## GOAL OF THE EXERCISE
In the transformer text below, turn the paragraph beginning "The shipping of big transformers" into a short bulleted list that keeps its main facts.

## DOCUMENT TEXT
• • • •

For large transformers with supplementary air-blast cooling, the use of an individual self-contained fan-and-motor unit with each radiator is a great advance.

The shipping of big transformers still has its difficulties. When two 75,000-kVA 132/33-kV units for the B.E.A. had to go by road to Edinburgh (Portobello) this year, the Ministry of Transport limited the gross weight of the load to 150 tons and the height to 15 feet. A new method of shipment was therefore adopted: the transformer tanks were fitted with lugs at each end, and the road bogies attached by links and jacks, which enabled the load to be lowered at low over-bridges and raised on hump-backed ones. The Company has also been active in promoting the use of interchangeable rail and road bogies for direct attachment to the ends of large transformer tanks.

Two large booster transformers for controlling the power flow in 132-kV 90,000-kVA feeders are in hand for B.E.A. substations in South Scotland, one at Tongland and the other at Galashiels.

Among the many arc suppression coils supplied for voltages from 33 to 132 kV is one of 3710 kVA built in 1945 for Russia. Some years earlier the Grampian hydroelectric scheme had been supplied with three coils, two acting as ordinary suppression coils for the 132-kV and 33-kV systems respectively and the third arranged to compensate for the mutual capacitance between the two systems, which run near each other for a considerable distance.

Two three-phase shunt reactors, each rated at 15,000 kVA, were supplied in 1940 to neutralize the capacitance current on the 132-kV grid feeders in the London area; they were switched in at times of light load to prevent a rise of line voltage. In 1944 came the largest reactor plant ever made in this country, a three-phase bank designed to give an 18 per cent choke on a 90,000-kVA three-phase 132-kV feeder.

• • • •

## COLLECTED DATA
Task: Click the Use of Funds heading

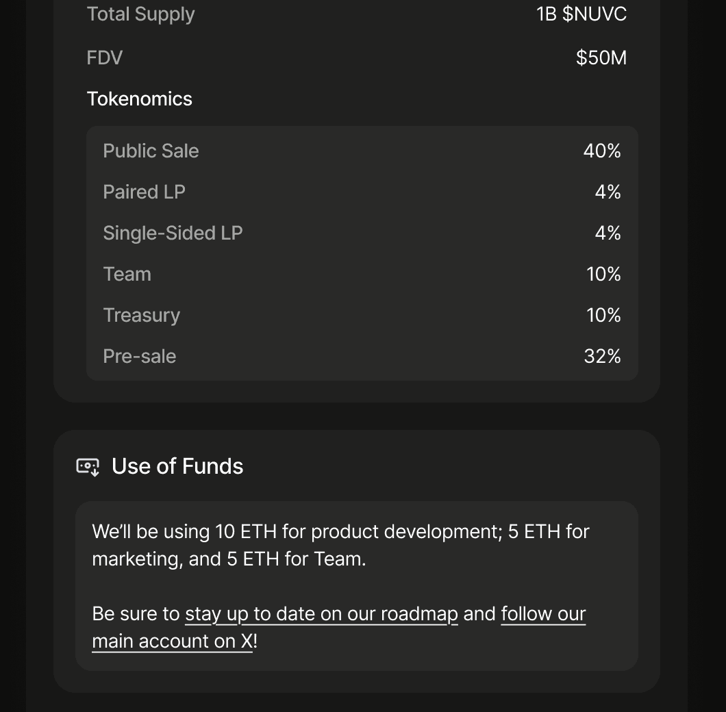Action: 177,466
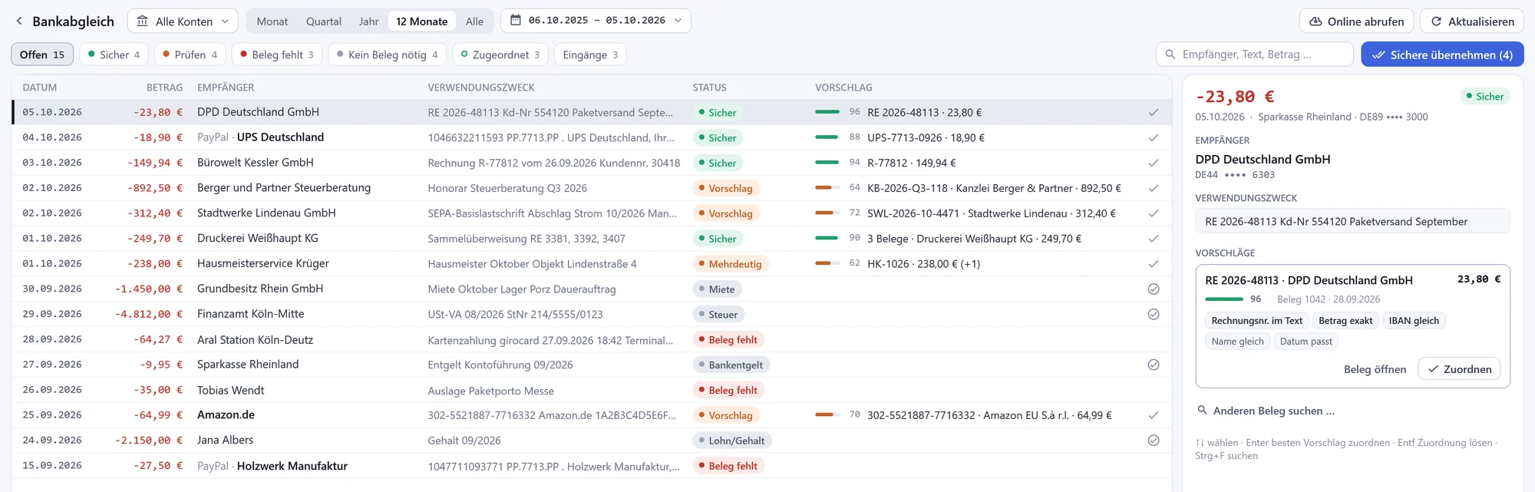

• • • •

## EXERCISE RESPONSE
- Shipping big transformers is still difficult.
- This year two 75,000-kVA 132/33-kV units for the B.E.A. went by road to Edinburgh (Portobello). The Ministry of Transport limited the gross load to 150 tons and the height to 15 feet.
- A new shipping method was used. The tanks had lugs at each end, and road bogies were attached by links and jacks, so the load could be lowered at low over-bridges and raised on hump-backed ones.
- The Company has also promoted interchangeable rail and road bogies that attach directly to the ends of large transformer tanks.